It is optional; if it is not specified (on either end of a relationship) it implies the relationship is unidirectional.
If a relationship is bidirectional, one and only one of the relations must specify this field.
Because the inverse property implicitly identifies the type at the other end of the relation (it is the entity that owns the relation),
the 'type' property of a relation is optional if it is part of a bidirectional relation - the type can be deduced from the relation and its inverse.
The placement of the 'inverse' property - which end of the relationship it is on - determines the default location of the foreign key
for one-to-one relations: it is on the entity whose relation is not marked with "inverse".
For example, if Customer.homeAddress and Address.customer are a one-to-one bidirectional relation
and the Address.customer is the one with the inverse set,
then the Customer entity will have the foreign key, which by default is the relation name + "FK".
This naming scheme is the default; the location of the foreign key or the column names can be overridden by
specifying the KeyMap child on a relation.

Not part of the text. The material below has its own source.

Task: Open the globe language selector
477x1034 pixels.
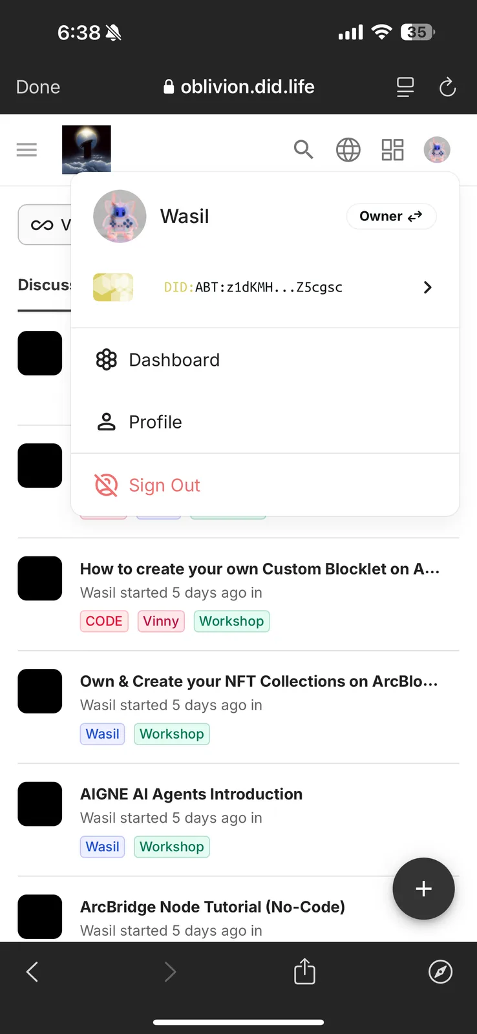Action: pyautogui.click(x=348, y=150)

The use of the 'inverse' here is a hint:
- the non-inverse has the foreign key (the relational equivalent of the direct pointer) - so it is not deduced;
- the inverse side in the one-to-one relation does not have this.

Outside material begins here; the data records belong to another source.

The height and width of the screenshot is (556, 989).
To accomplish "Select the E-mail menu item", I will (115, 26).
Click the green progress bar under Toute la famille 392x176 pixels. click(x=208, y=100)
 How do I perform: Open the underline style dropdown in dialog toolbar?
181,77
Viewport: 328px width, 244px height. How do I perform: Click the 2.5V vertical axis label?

Because in distributed systems, inter-entity group relations will have to do a global search across all partitions
to traverse from the inverse to the non-inverse relation,
it is better to have the most frequently-navigated direction from the non-inverse entity to the inverse.
If a bidirectional relation is to-many, then the entity with the to-many multiplicity has a foreign key:
- for one-to-many, then the entity at the many end has the foreign key, and the related entity does not have a foreign key
- for many-to-many, then both entities hold foreign keys for the relation.
A given relation can be in at most one bidirectional relationship. This means that:
- a relation can't be the target of the 'inverse' for two or more relations
- a relation which has 'inverse' set cannot itself be the target of another relation's 'inverse'.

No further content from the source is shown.